- _TEXT PROVIDED_:
--*--

Guys, I make jalapeno cheese sticks by grinding my venison or beef 2.5 lbs and 1lb of pork. mix together with the Lem snack stick original mix. Then add two jalapeno's finely chopped, and fold in 8oz of rough cut shredded cheddar cheese. I replace 1/2oz water that the seasoning calls for with liquid smoke. Then let mix set in fridge for a couple hours or overnight. place all in a jerky cannon from LEM products with a 3/8 nozzle. Put 19mm casing on the tube and squeeze into the casing. makes long strands. Put in oven or smoker no higher than 200 degrees and put meat themometer in a link. Bring internal temp to 160 for about 30min and pull out. Let cool to room temperture and then cut into stick size of your liking.


----------



## DA REEL DADDY (Jun 7, 2005)

*1st time at it*

OK, I may of already messed up and should of checked on here again, but we will see.

I mixed half and half deer and pork and did a black pepper garlic seasoning. Was running it outside, like brother bob, next to the ol smokey for the first few hours then brought it in when the drizzle started.

--*--

- _STORED RECORDS_:
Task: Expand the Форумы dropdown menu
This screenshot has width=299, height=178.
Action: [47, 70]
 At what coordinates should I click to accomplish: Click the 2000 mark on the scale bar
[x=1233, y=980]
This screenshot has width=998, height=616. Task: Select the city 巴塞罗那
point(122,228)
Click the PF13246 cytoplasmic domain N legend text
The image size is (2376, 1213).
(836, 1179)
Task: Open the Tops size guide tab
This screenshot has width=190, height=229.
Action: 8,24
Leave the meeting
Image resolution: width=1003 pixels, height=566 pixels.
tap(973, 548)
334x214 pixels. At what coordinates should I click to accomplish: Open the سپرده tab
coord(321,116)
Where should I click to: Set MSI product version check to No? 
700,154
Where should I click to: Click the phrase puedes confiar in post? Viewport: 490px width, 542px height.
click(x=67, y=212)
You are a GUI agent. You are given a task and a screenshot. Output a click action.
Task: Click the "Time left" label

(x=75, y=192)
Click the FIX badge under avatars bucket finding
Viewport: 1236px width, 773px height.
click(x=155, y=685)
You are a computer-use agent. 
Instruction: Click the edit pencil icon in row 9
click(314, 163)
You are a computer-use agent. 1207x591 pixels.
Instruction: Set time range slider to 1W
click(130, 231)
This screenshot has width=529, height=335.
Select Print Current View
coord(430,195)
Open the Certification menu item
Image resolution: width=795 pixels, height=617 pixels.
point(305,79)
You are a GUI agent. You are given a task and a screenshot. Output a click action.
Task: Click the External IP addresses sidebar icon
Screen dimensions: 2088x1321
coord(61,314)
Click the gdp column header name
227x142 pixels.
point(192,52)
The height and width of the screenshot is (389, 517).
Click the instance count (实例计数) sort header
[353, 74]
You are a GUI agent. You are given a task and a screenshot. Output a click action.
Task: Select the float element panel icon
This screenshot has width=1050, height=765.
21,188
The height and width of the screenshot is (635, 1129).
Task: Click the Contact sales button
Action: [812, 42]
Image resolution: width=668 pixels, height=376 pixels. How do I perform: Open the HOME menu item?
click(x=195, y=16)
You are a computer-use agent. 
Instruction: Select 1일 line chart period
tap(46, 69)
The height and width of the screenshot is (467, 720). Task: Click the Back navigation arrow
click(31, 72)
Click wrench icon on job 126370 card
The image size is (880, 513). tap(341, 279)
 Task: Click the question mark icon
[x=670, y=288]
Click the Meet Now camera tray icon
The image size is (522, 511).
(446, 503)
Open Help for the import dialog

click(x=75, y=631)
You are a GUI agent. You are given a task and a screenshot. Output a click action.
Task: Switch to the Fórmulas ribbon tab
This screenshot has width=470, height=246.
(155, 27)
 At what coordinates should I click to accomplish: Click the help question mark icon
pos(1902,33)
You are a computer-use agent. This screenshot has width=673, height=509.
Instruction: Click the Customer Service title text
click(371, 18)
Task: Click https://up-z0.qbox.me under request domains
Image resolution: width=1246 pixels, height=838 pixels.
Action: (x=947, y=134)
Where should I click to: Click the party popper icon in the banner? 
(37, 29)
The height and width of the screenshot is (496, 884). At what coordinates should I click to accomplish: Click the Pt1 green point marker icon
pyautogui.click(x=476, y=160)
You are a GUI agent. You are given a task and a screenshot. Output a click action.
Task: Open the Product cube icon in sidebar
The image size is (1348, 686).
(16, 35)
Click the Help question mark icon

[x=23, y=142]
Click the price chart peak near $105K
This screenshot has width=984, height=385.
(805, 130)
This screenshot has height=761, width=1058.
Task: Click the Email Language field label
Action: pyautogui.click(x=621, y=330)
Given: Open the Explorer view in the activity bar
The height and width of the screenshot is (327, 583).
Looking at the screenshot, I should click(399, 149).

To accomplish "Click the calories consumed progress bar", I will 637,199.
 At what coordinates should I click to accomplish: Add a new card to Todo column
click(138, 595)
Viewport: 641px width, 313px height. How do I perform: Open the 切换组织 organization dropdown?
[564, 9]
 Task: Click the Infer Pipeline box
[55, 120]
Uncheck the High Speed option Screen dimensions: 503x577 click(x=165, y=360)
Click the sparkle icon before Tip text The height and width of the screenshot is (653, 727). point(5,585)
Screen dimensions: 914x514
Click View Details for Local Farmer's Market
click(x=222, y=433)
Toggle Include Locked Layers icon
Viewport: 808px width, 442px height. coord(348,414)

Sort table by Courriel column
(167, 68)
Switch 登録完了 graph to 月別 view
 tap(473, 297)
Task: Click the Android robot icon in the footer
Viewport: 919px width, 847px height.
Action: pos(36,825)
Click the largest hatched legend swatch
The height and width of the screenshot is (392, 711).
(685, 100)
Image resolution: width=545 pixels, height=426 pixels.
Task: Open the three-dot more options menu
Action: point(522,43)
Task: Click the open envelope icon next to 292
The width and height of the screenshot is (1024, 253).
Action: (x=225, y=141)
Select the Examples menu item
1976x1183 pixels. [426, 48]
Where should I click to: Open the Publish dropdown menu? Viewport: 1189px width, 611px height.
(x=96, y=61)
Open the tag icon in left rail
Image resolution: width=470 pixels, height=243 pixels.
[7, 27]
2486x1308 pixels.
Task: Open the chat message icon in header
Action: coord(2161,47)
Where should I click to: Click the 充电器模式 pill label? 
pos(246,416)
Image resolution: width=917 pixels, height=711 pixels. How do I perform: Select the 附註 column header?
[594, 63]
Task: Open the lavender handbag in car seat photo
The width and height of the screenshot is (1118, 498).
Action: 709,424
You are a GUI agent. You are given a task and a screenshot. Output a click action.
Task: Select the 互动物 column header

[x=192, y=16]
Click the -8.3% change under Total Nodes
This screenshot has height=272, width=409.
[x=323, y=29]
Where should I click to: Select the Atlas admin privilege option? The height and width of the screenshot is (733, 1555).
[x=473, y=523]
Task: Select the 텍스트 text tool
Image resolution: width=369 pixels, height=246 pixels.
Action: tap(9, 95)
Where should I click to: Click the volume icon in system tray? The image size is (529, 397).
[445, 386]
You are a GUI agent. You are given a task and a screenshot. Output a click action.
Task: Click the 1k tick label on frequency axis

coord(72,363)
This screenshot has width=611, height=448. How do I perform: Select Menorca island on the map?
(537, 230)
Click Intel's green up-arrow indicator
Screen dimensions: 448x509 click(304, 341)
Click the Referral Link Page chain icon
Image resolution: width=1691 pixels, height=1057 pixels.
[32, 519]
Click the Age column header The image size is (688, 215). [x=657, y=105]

--*--

- _WHAT NEEDS TO BE DONE_:
Answer these questions using the snack stick thread:
1. What nozzle size goes on the jerky cannon?
2. What internal temperature should the meat reach before it comes out?
3. What seasoning did DA REEL DADDY use?
The rows have no connection to the text.

- _FULL ANSWER_:
1. A 3/8 nozzle.
2. 160 degrees, held for about 30 minutes.
3. A black pepper garlic seasoning.